:: Task to carry out ::
Starting at the line that has "You are a GUI agent. The screenshot is 1470×2431." and stopping after the line that has "alizadehpaz@hotmail.com", reproduce the listing below exactly; omit everything else.

--- Record set Enclosed Below ---

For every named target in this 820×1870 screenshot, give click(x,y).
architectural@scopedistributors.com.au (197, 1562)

--- End of Enclosed Record set ---
--- Record set Enclosed Below ---

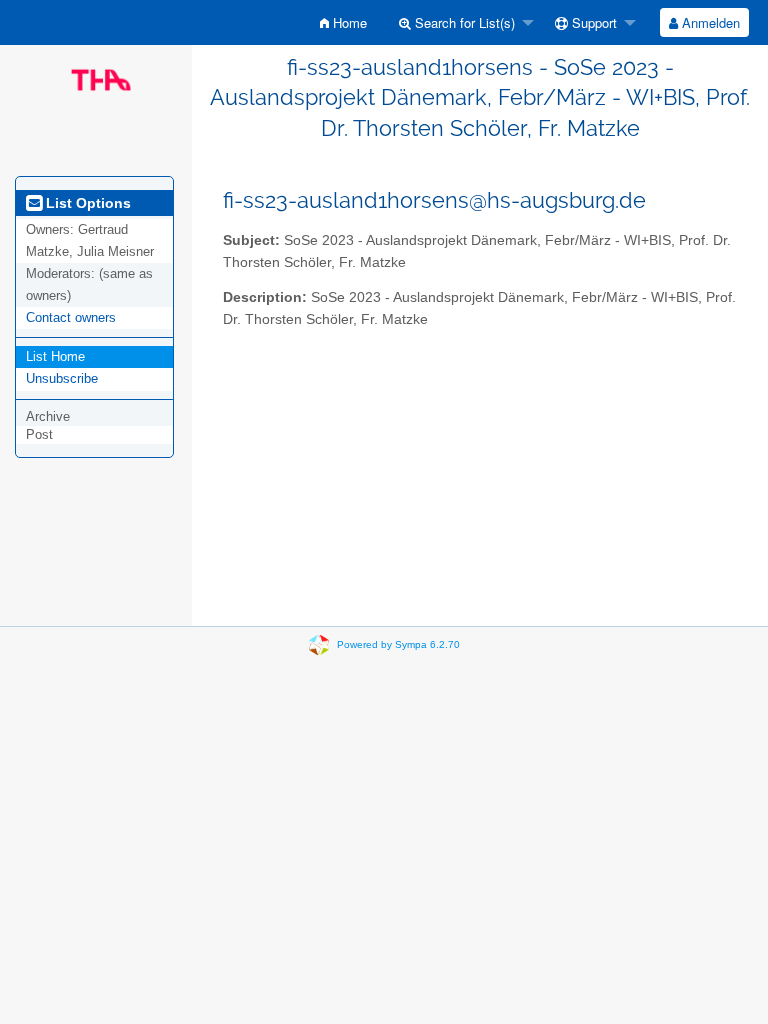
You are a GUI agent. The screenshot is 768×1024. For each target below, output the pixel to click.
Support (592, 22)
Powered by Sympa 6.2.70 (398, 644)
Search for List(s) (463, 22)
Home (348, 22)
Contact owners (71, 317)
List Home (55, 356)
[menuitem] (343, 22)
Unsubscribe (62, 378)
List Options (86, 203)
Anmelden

--- End of Enclosed Record set ---
--- Record set Enclosed Below ---

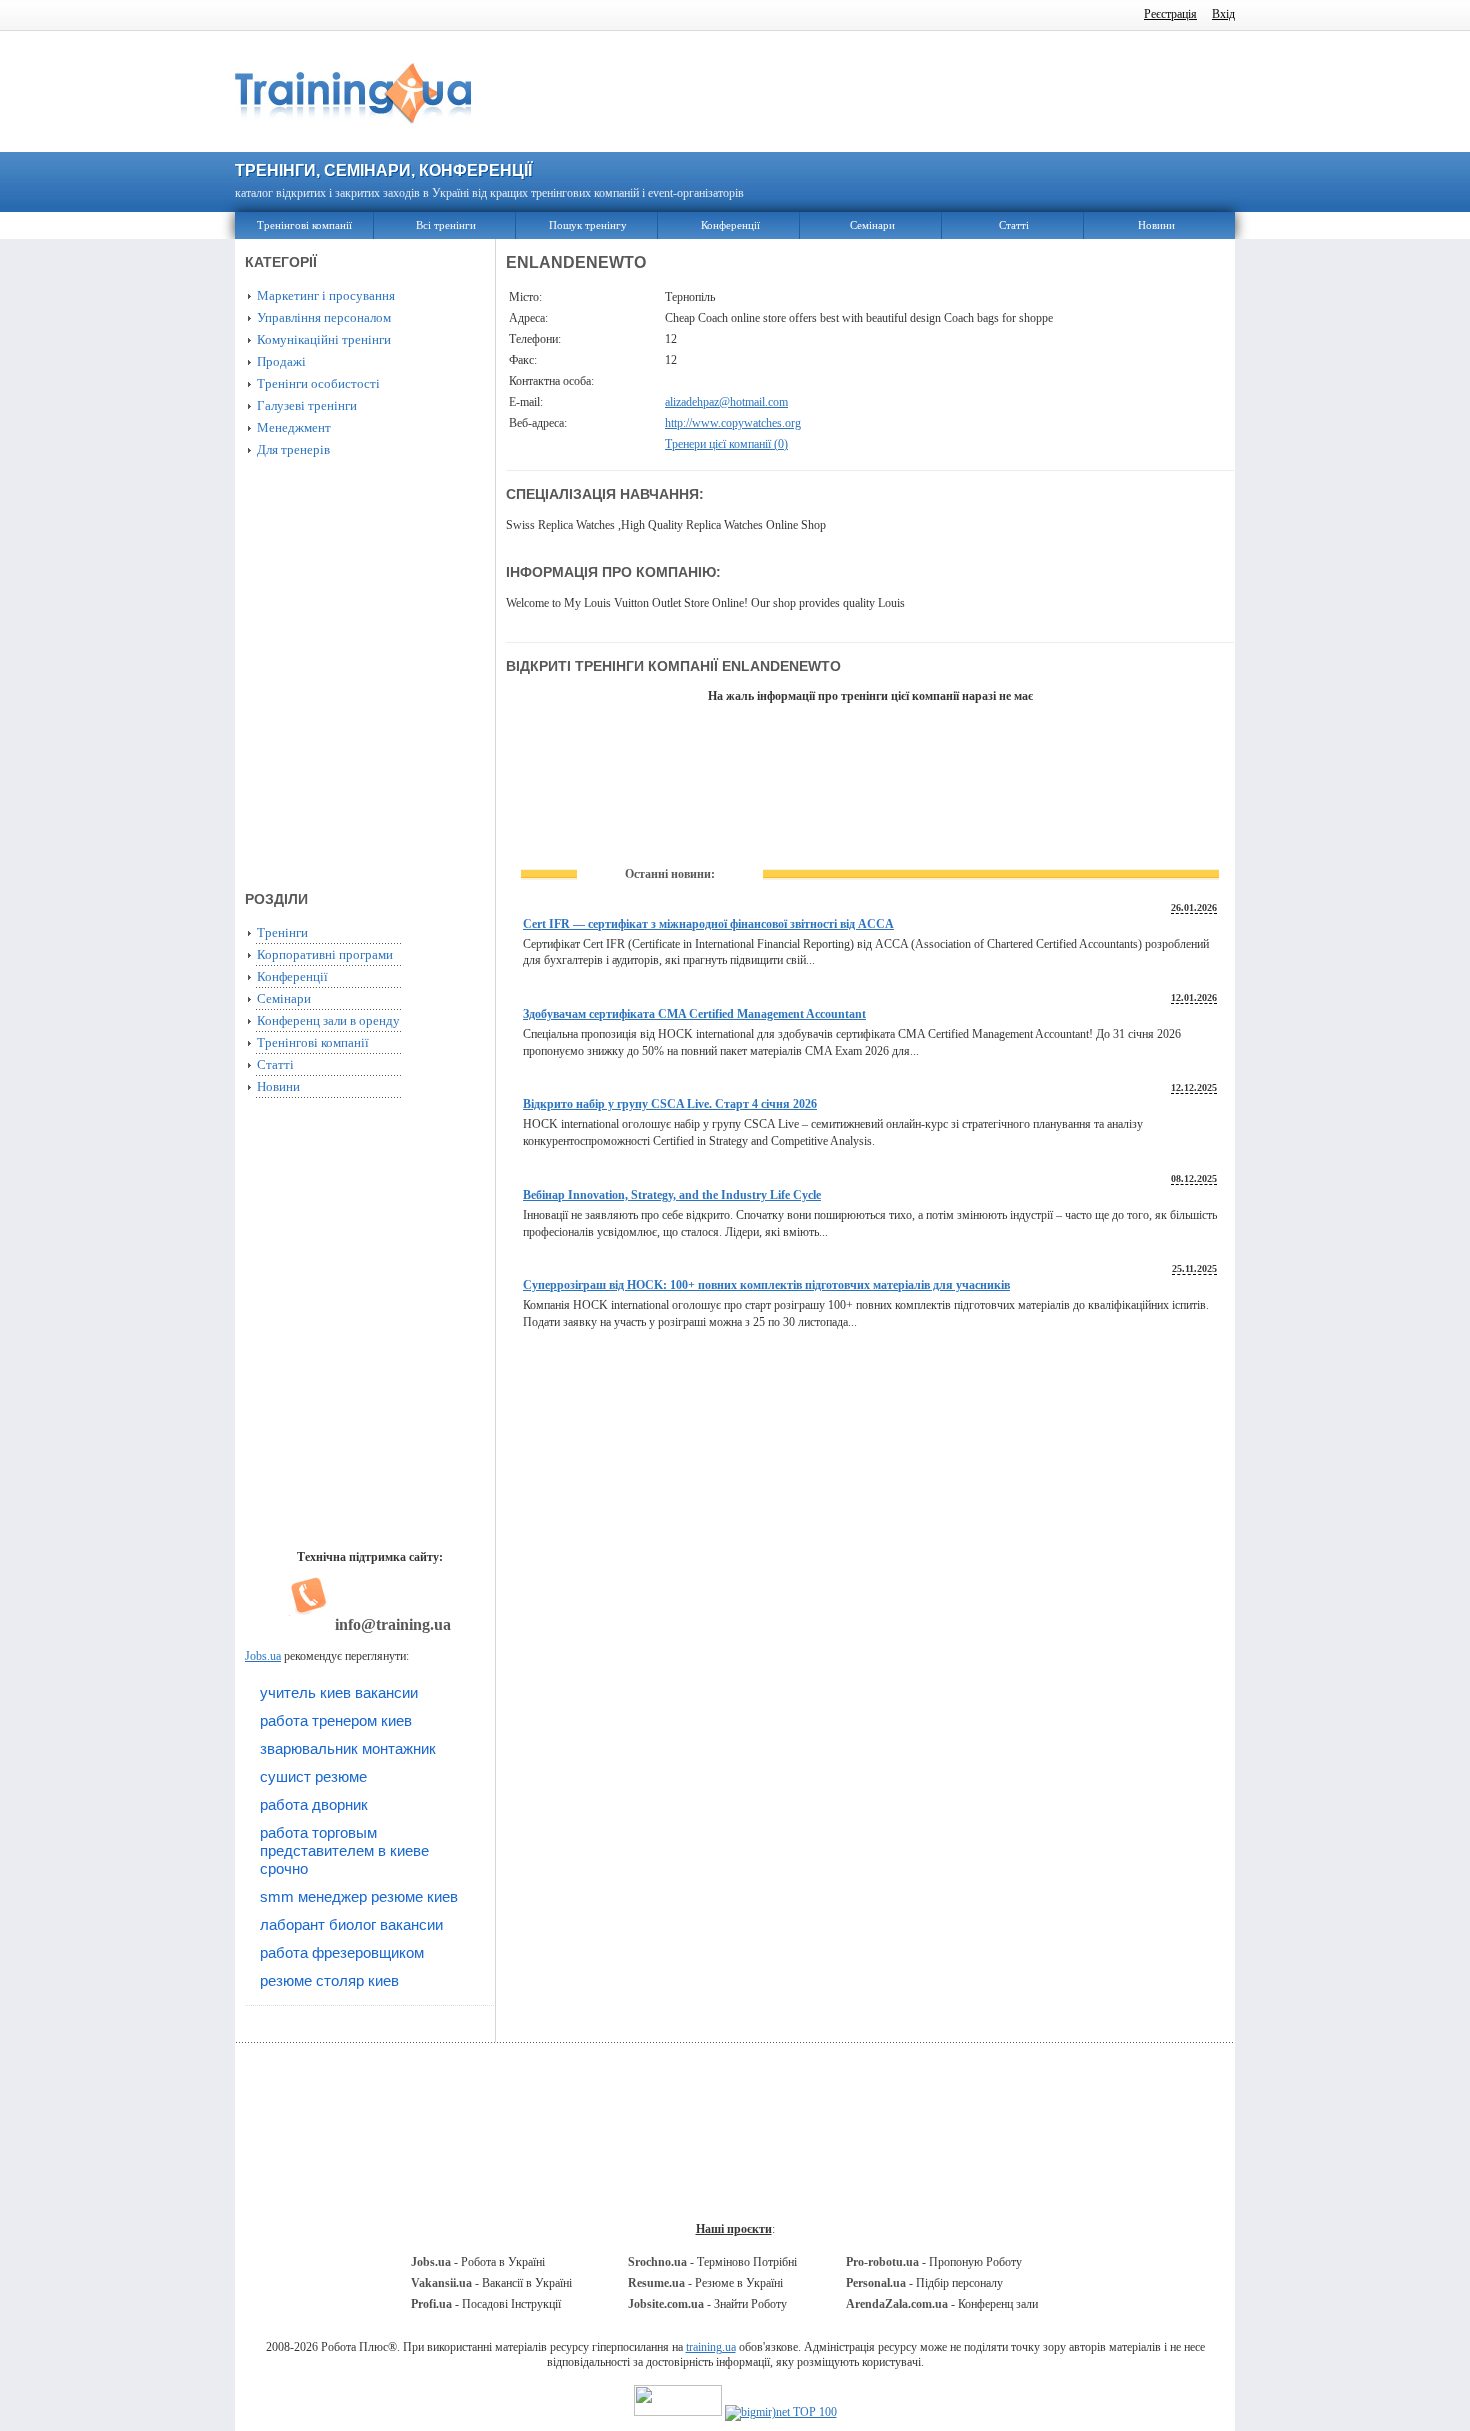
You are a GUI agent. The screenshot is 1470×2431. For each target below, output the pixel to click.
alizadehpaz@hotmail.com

--- End of Enclosed Record set ---

:: Answer ::
You are a GUI agent. The screenshot is 1470×2431. For each target below, output the pixel to click.
alizadehpaz@hotmail.com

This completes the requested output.